When we are consciously living in a spiritual way, we live longer and more vitally, aware that our bodies are temples, grateful for the miracles that we are, treating ourselves as sacred temples. Remembering that we are spiritual beings living in a human experience inspires us to commune with our surroundings, which creates calm. Calm brings the ability to relax, maintain inner balance, and have deep sleep. Deep sleep reduces stress and tension.  Reduced stress and tension bring more peace.  More peace creates understanding and acceptance.  Understanding and acceptance create a better world.


Awareness of our spirituality allows us to realize that we get endless opportunities for Love, adventure, exploration, change, expansion, freedom, and joy.  We know that each new day will bring another sunset, another sunrise, another chance, another idea, another creation, another interaction, another day of love, and another moment to start anew, to create and experience a shift or a miracle.  Our sense of our spirituality allows us to always know that we are all connected with one another and all that is. In our fast-paced world, our awareness of, connection with, and communion with our spirituality—through our emotions, our meditation, and our sacred celebrations—helps us to connect deeply with the Source of all that is, to better understand why we’re here and what we are to do.  

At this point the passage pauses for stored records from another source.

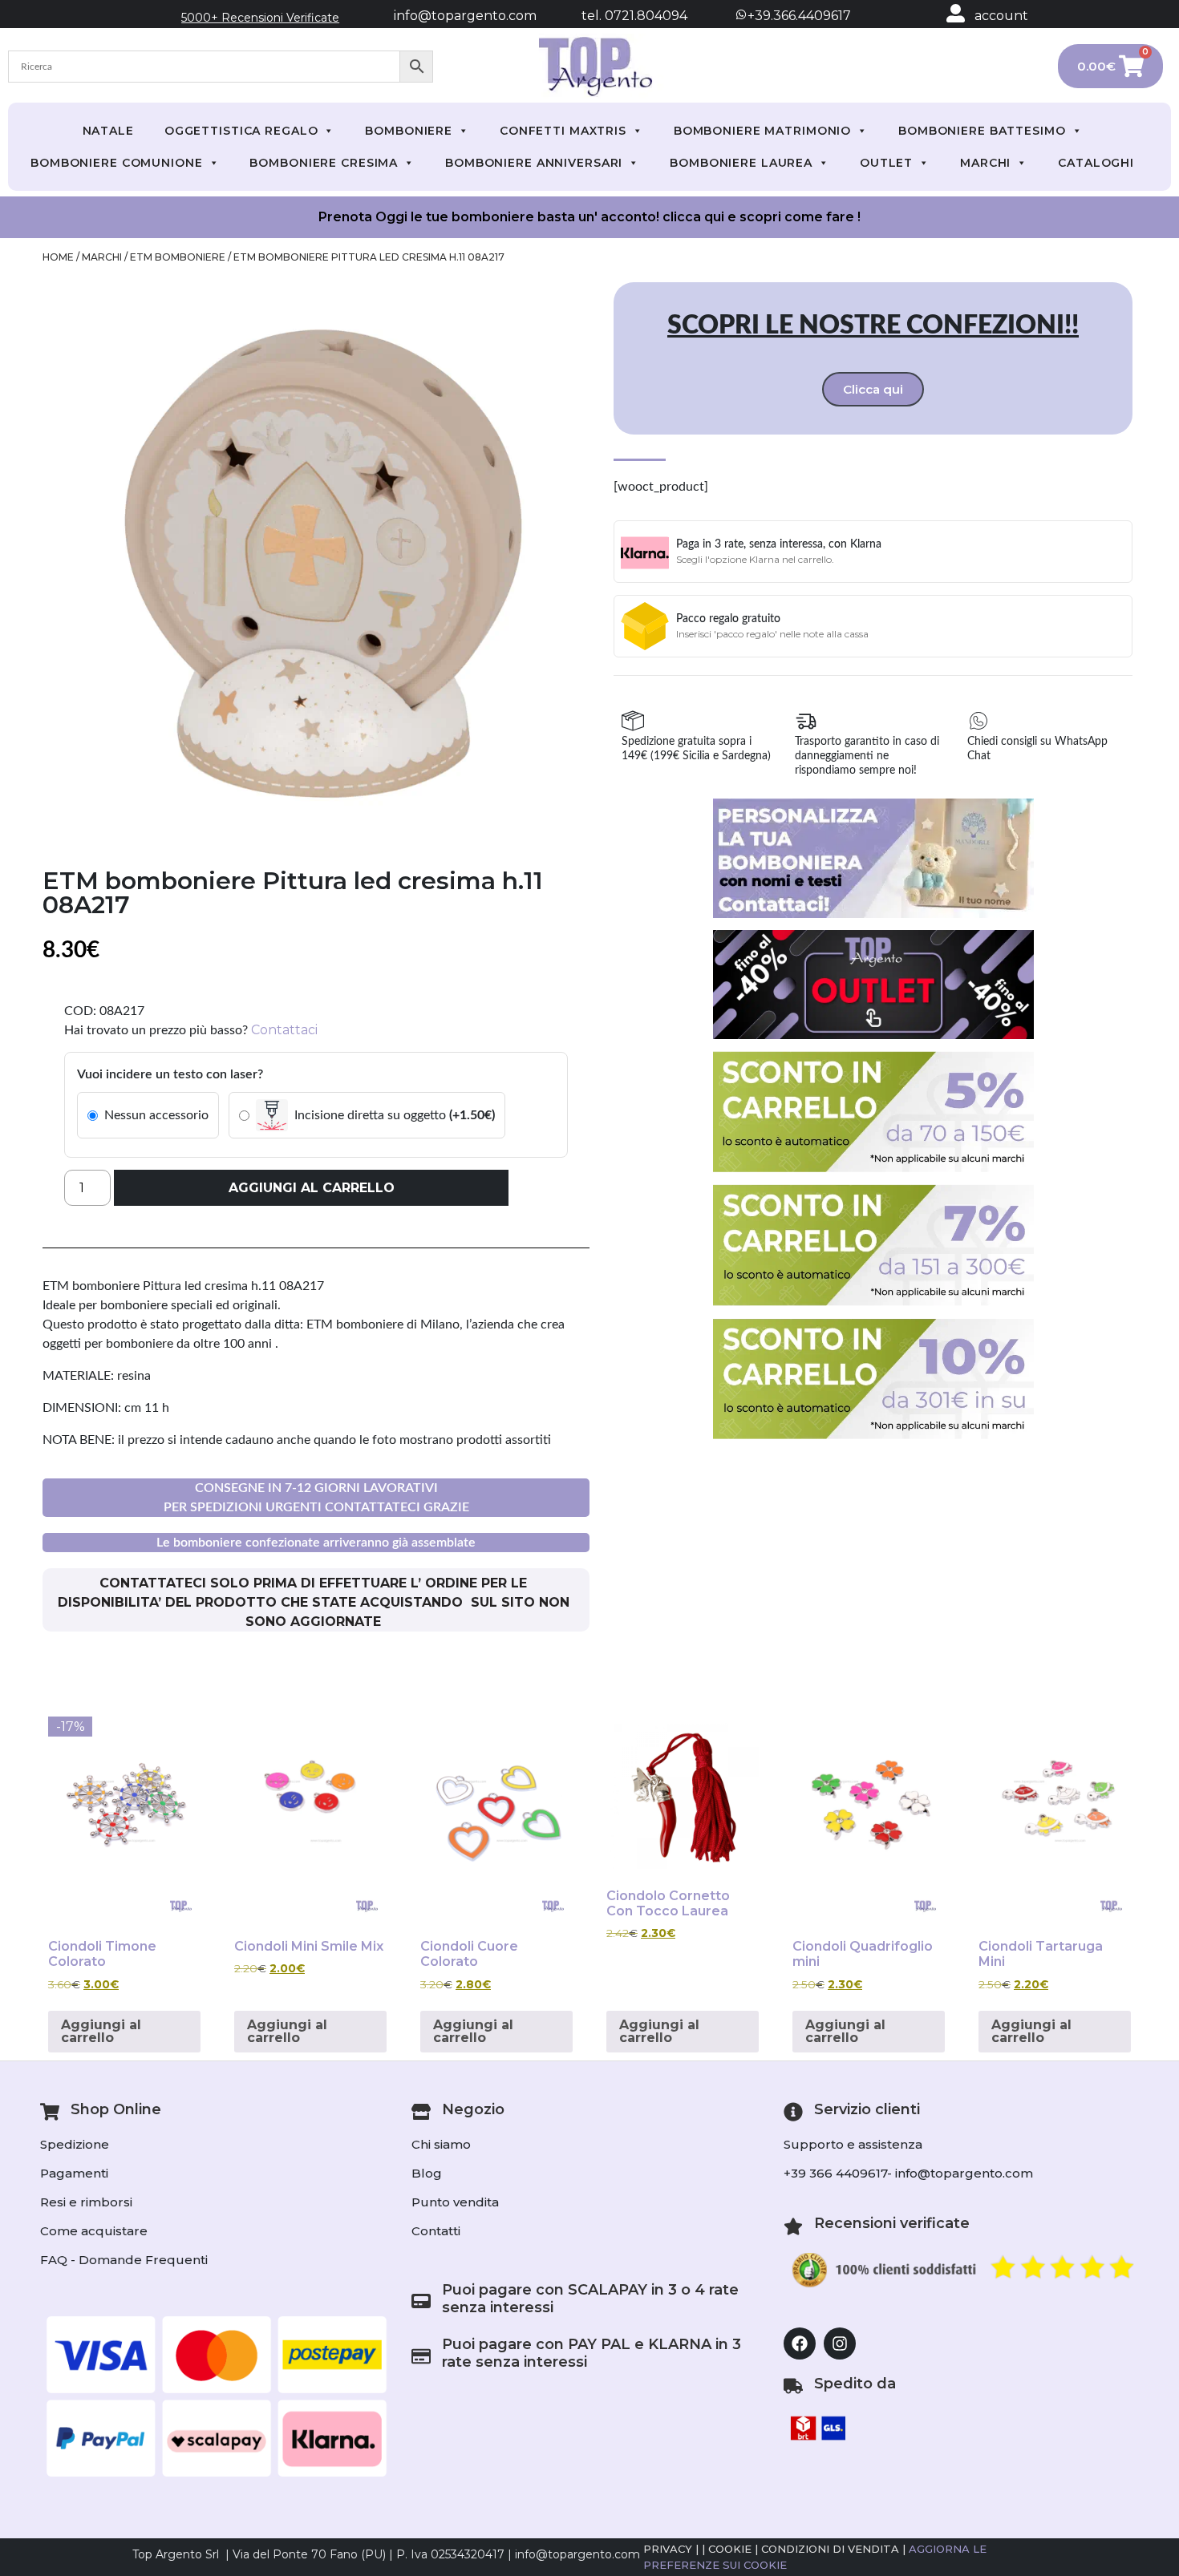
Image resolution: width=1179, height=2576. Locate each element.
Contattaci (284, 1029)
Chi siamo (441, 2144)
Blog (426, 2173)
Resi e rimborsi (86, 2202)
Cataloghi (1096, 163)
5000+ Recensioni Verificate (260, 17)
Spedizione (74, 2144)
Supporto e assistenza (853, 2144)
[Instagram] (840, 2343)
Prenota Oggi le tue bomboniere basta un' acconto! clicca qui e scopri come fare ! (589, 216)
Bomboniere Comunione (116, 163)
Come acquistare (94, 2230)
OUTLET (886, 163)
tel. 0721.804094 (620, 15)
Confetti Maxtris (563, 130)
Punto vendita (455, 2202)
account (1001, 15)
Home (58, 257)
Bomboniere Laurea (741, 163)
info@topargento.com (465, 15)
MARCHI (985, 163)
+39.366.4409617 (797, 15)
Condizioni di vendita (830, 2548)
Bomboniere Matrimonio (762, 130)
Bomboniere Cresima (323, 163)
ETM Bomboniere (177, 257)
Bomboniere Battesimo (982, 130)
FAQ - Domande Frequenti (124, 2259)
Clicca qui (873, 389)
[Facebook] (800, 2343)
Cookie (730, 2548)
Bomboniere (408, 130)
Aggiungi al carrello (312, 1187)
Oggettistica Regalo (241, 130)
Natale (108, 130)
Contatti (435, 2230)
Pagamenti (74, 2173)
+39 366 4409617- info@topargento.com (908, 2173)
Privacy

Do you know why you are here?  Only you can answer that, and the next few chapters will help you gain clarity.




Because we are spiritual beings having human experiences, not human beings having spiritual experiences, we need to reconnect to that spiritual beingness, allow it to be in control of our daily lives, and get out of the way.  Do not underestimate the power of understanding the deeper meaning of this chapter and just move to the next chapter.  Take some time to reflect on this. 


You are connected to everything around you.  Connect with the energy of you and your environment.  Notice the birds as they effortlessly fly around you. You and the birds are interrelated, from the same source.  Feel the magnificence of a sunrise or a sunset. You are a part of that magnificence.  Smell the essence of the breeze as it passes and realize that you are a part of that essence. The wind carries with it every sense, including yours, on its path.


It is more liberating to know that you are a part of something grander and greater, than something isolated. When you are something isolated, you can cease to exist.  Being a part of something greater and limitless means that you will continue as part of the greater oneness.